Un blindaje parlamentario que le da aire al oficialismo
La escena parlamentaria refuerza una dinámica que ya se volvió habitual: el Gobierno encuentra en sectores dialoguistas de la oposición un margen de contención clave para evitar que ciertos conflictos escalen institucionalmente.
En este caso, la falta de quórum impidió que el tema ingresara al terreno formal del control legislativo y lo dejó, una vez más, reducido al ruido político y mediático.
Las dudas que siguen abiertas
El eje del conflicto sigue siendo el patrimonio del jefe de Gabinete, un punto que la oposición intenta instalar como una cuestión de control institucional y transparencia.
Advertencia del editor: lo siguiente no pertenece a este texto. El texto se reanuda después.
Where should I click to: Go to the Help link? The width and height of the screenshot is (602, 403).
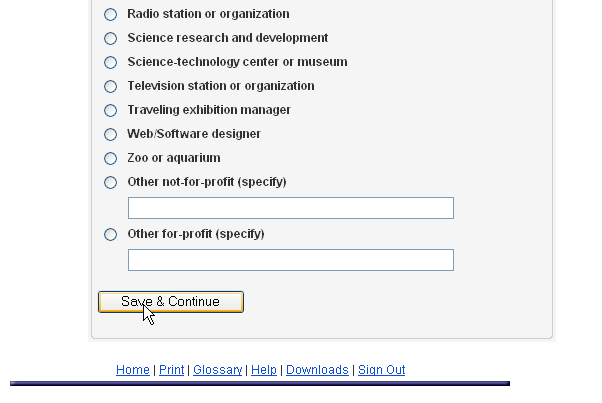click(264, 370)
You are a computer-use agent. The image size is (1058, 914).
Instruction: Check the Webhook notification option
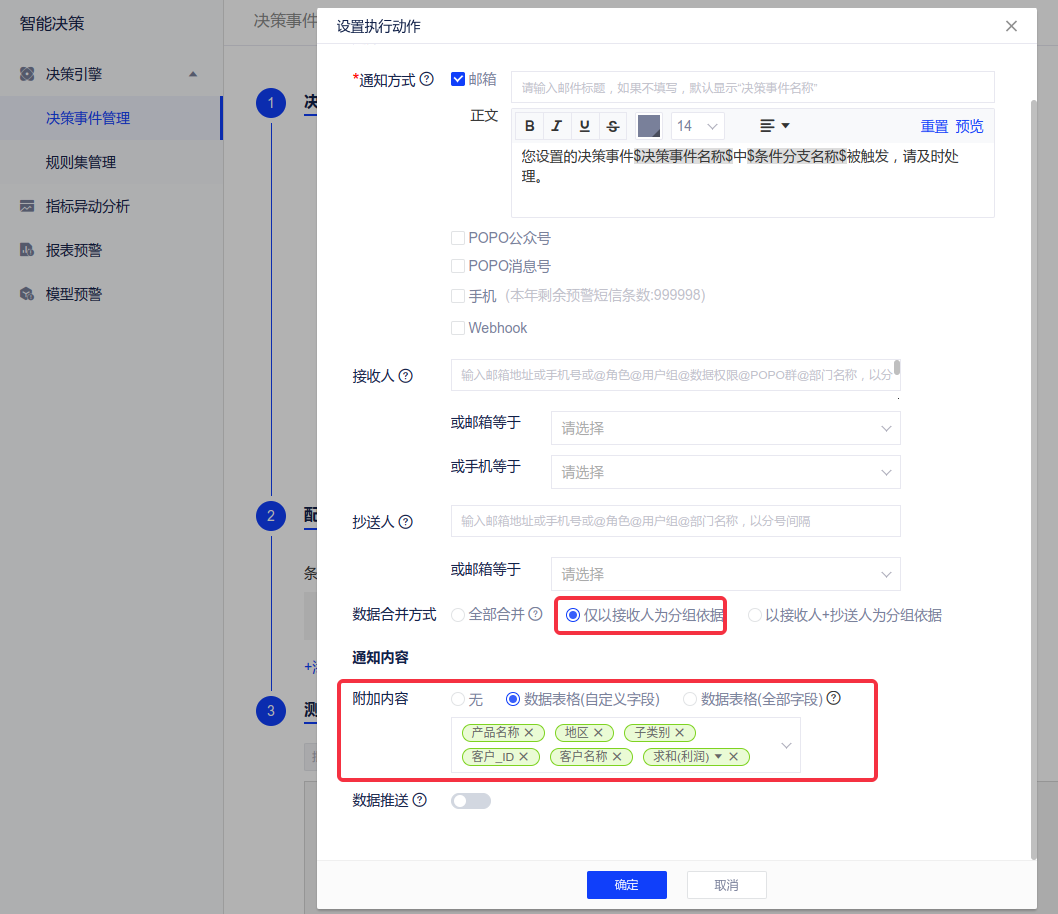458,328
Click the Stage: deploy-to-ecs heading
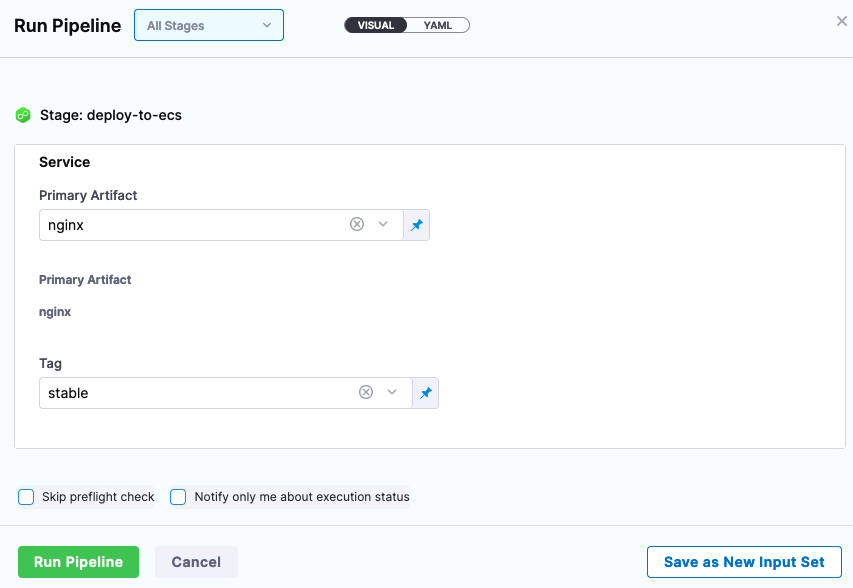This screenshot has height=588, width=853. tap(110, 115)
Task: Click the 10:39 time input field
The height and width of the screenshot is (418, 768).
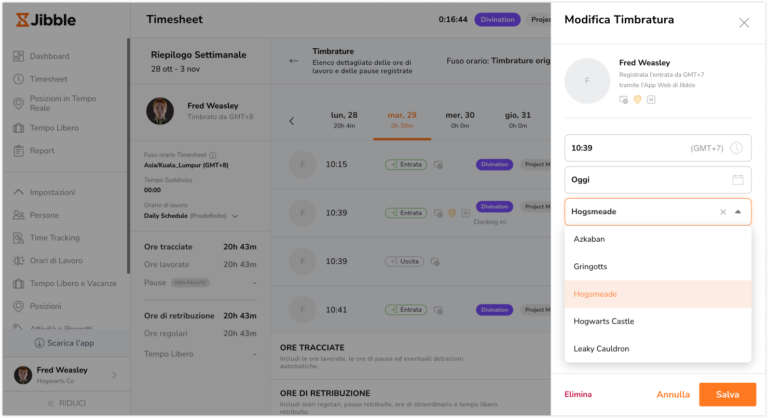Action: [658, 148]
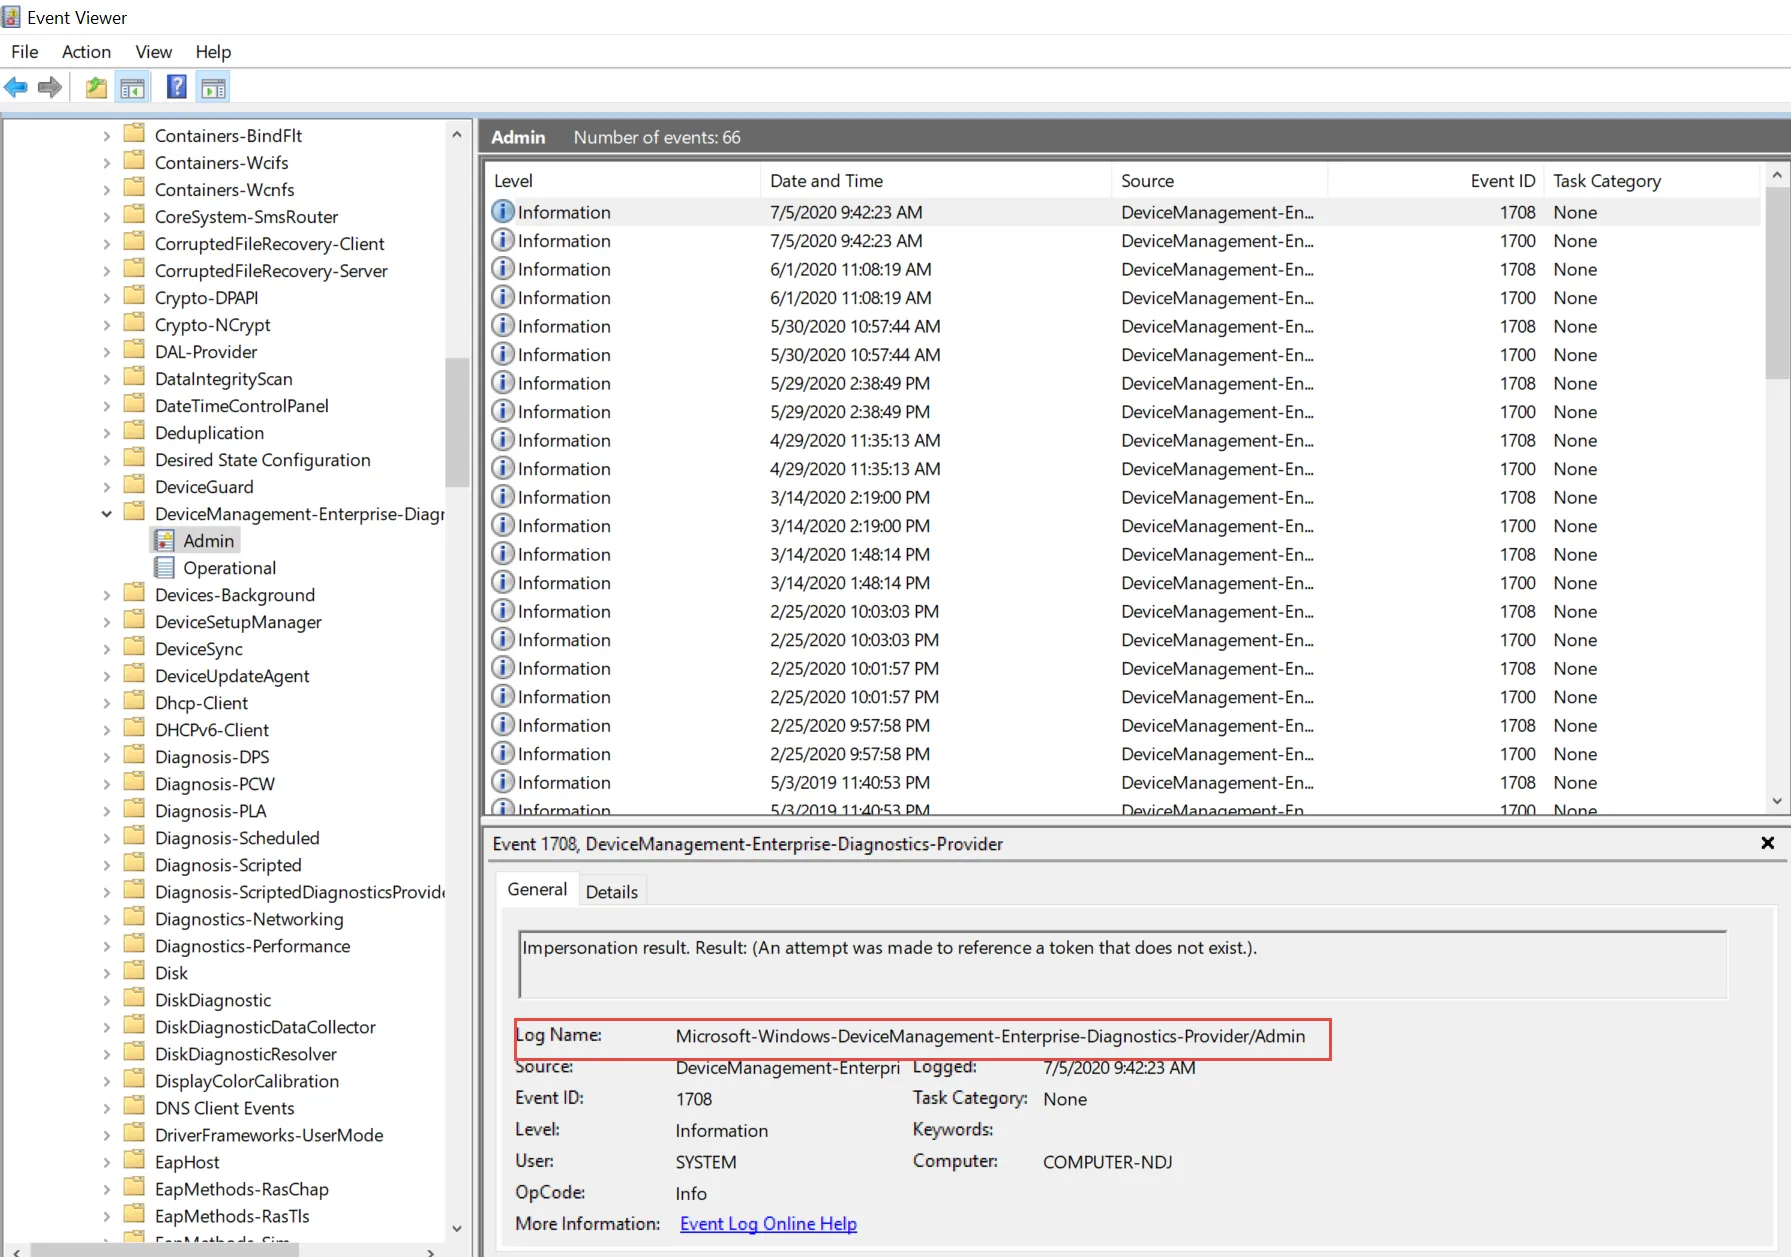The image size is (1791, 1257).
Task: Select the 6/1/2020 event with ID 1700
Action: point(850,298)
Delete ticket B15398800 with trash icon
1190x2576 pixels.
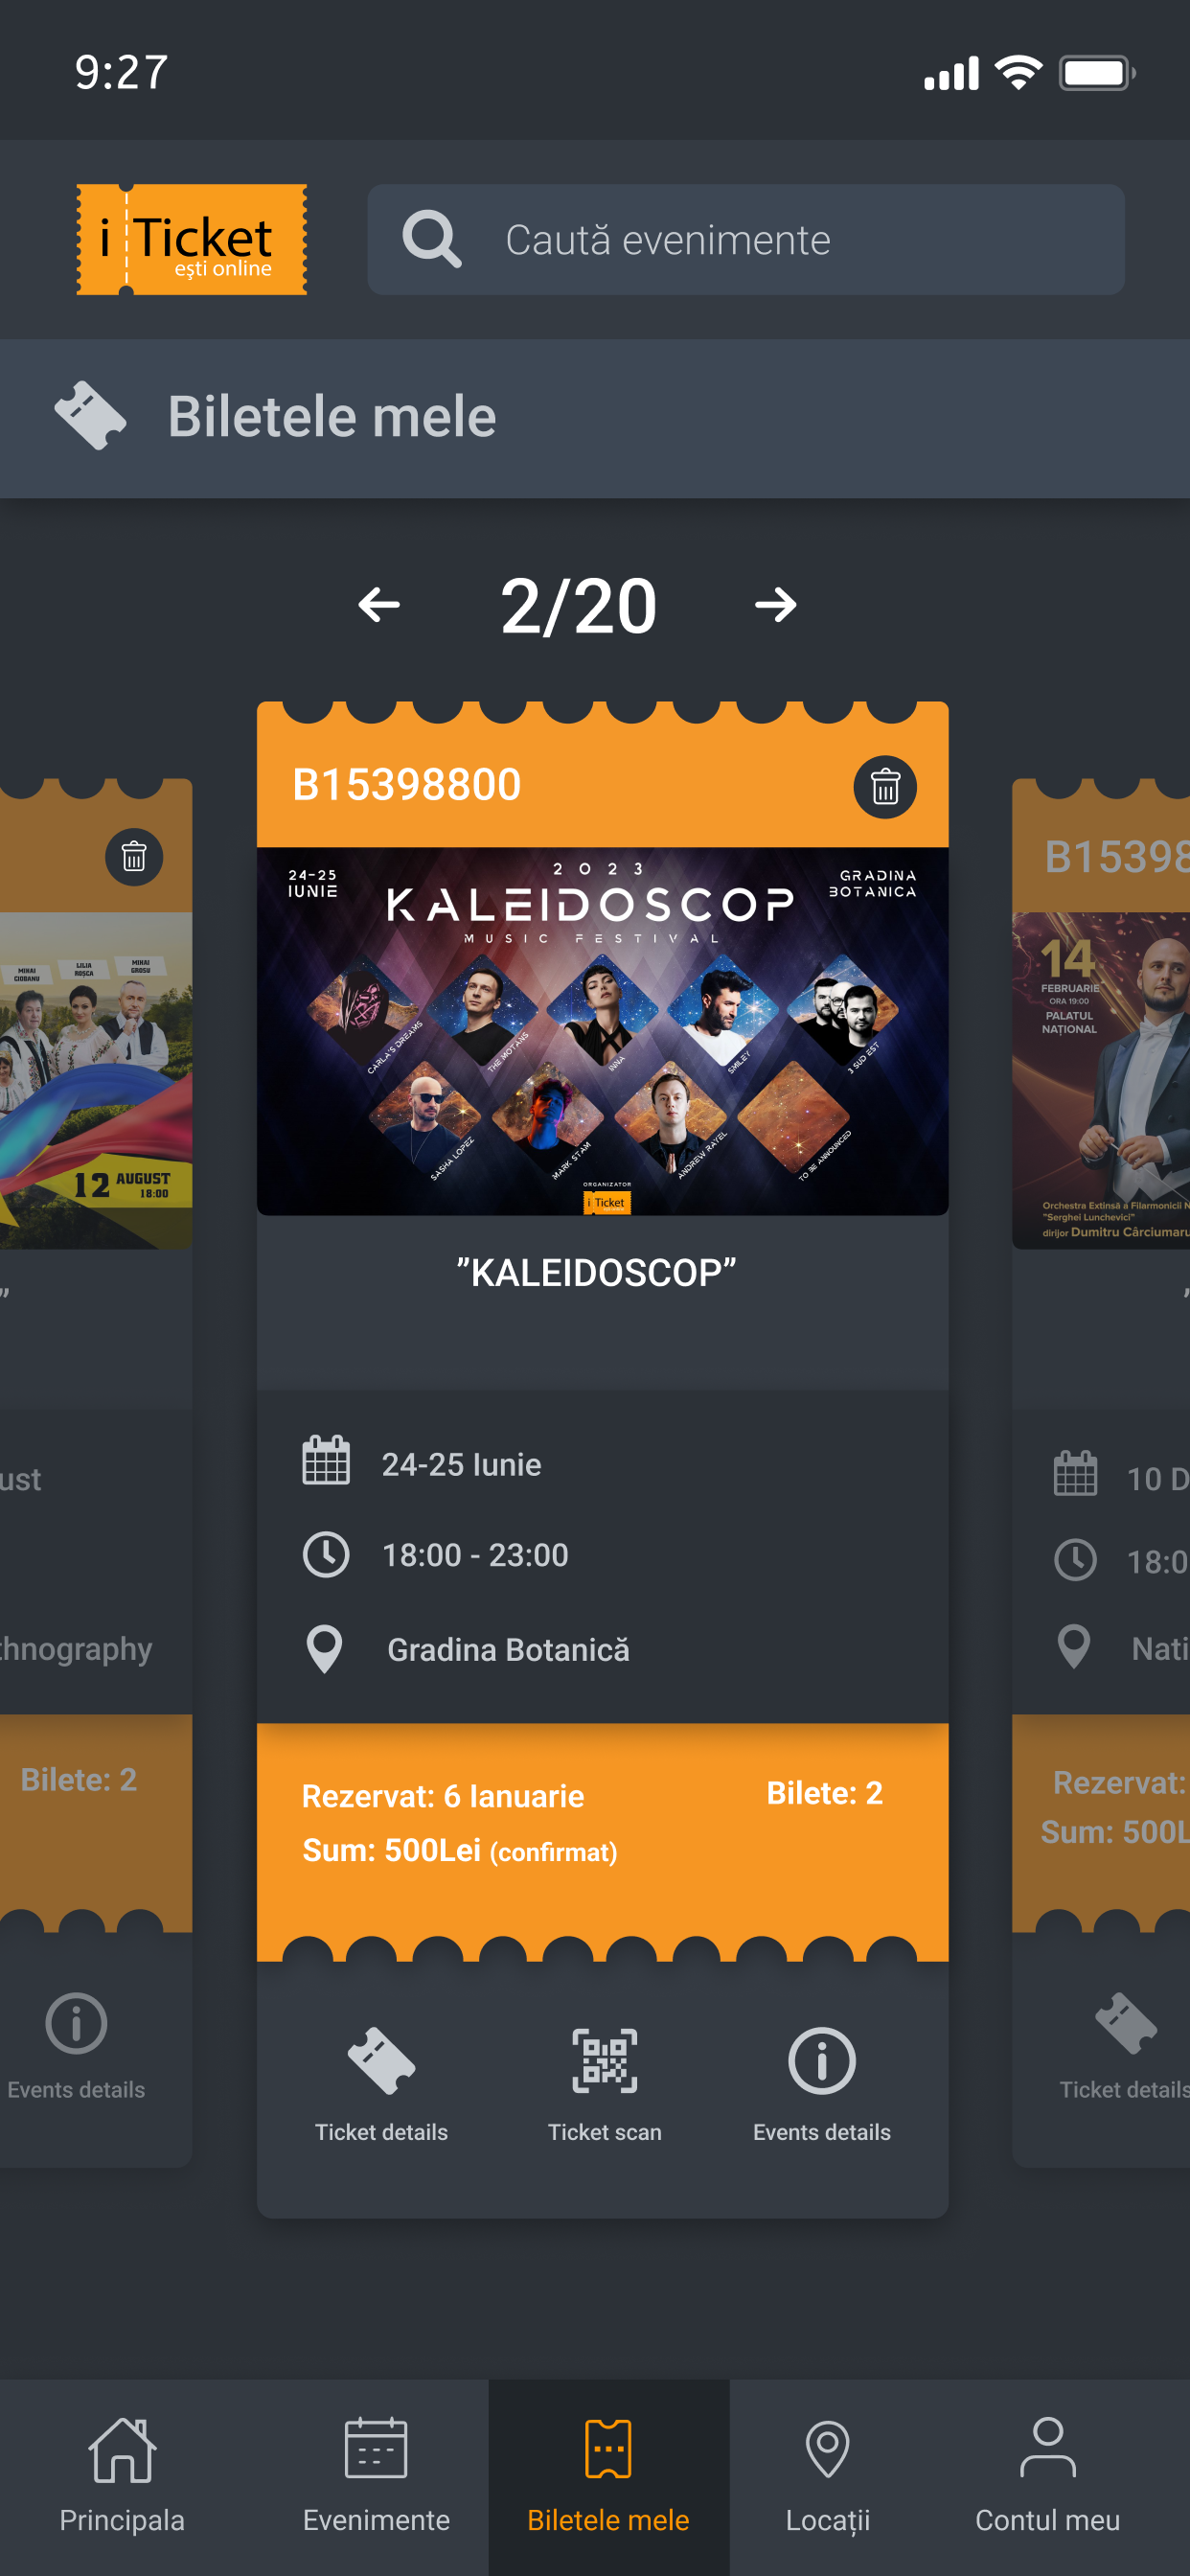(884, 787)
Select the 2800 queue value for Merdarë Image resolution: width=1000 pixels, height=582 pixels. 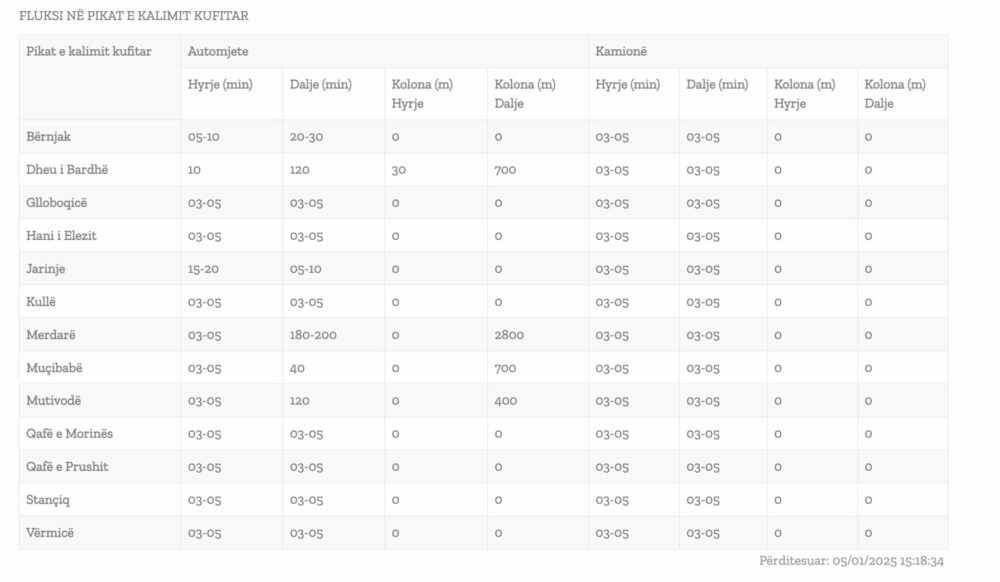(x=509, y=335)
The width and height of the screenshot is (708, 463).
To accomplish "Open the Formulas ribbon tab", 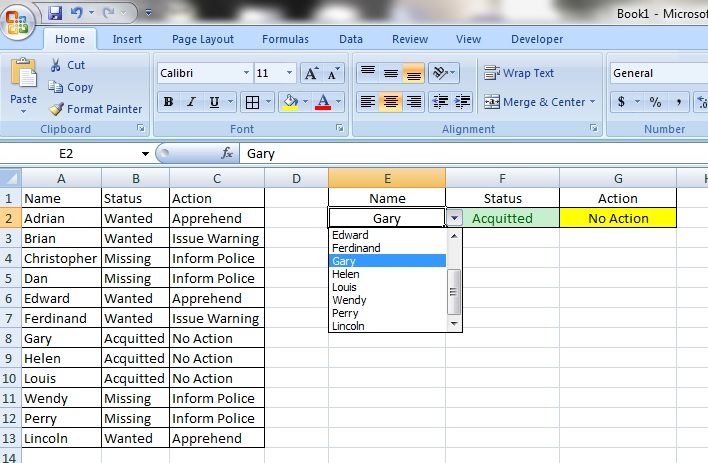I will [x=285, y=39].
Las críticas apuntan a posibles inconsistencias entre declaraciones juradas y los estándares esperados en la función pública. Desde el oficialismo, en cambio, sostienen que toda la información patrimonial está correctamente declarada y que no existe ninguna irregularidad.
Un Congreso condicionado por los acuerdos
El episodio vuelve a mostrar un Congreso donde la matemática parlamentaria pesa tanto como el contenido político de las iniciativas.
Sin acuerdos amplios, la oposición queda expuesta a la imposibilidad de avanzar incluso en pedidos de fuerte carga simbólica, mientras el oficialismo capitaliza el respaldo indirecto de bloques que eligen no escalar determinados conflictos.
Un conflicto que no se cierra
Aunque la interpelación quedó frenada, el tema no desaparece de la agenda. Las tensiones políticas en torno al patrimonio del funcionario siguen activas y con potencial de volver al recinto en otro contexto.
Por ahora, el Congreso volvió a funcionar más como dique de contención que como escenario de resolución del conflicto.